### What you will do:
Where does the string "Task" occur in the entries below? Copy every line where it does.

Top of Listed records

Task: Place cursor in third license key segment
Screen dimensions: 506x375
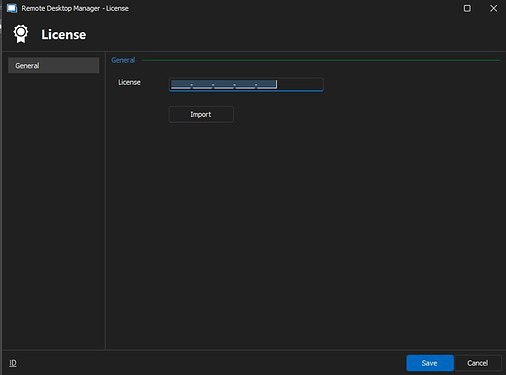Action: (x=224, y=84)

Bottom of Listed records
Top of Listed records

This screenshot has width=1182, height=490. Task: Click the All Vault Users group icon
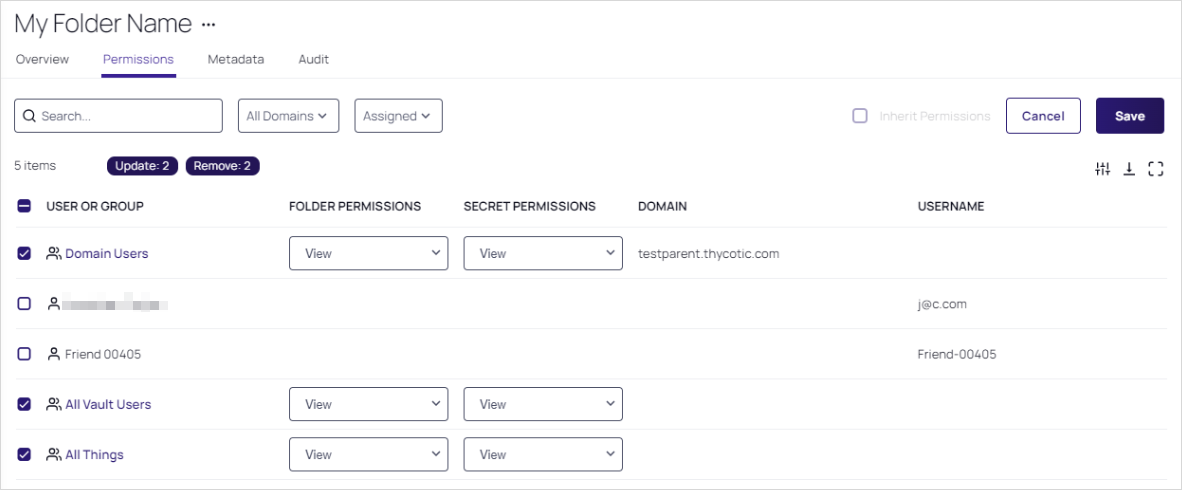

Bottom of Listed records
Top of Listed records

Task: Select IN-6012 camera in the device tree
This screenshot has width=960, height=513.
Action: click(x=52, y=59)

Bottom of Listed records

### Response area:
Task: Place cursor in third license key segment
This screenshot has width=1182, height=490. Task: Click the All Vault Users group icon
Task: Select IN-6012 camera in the device tree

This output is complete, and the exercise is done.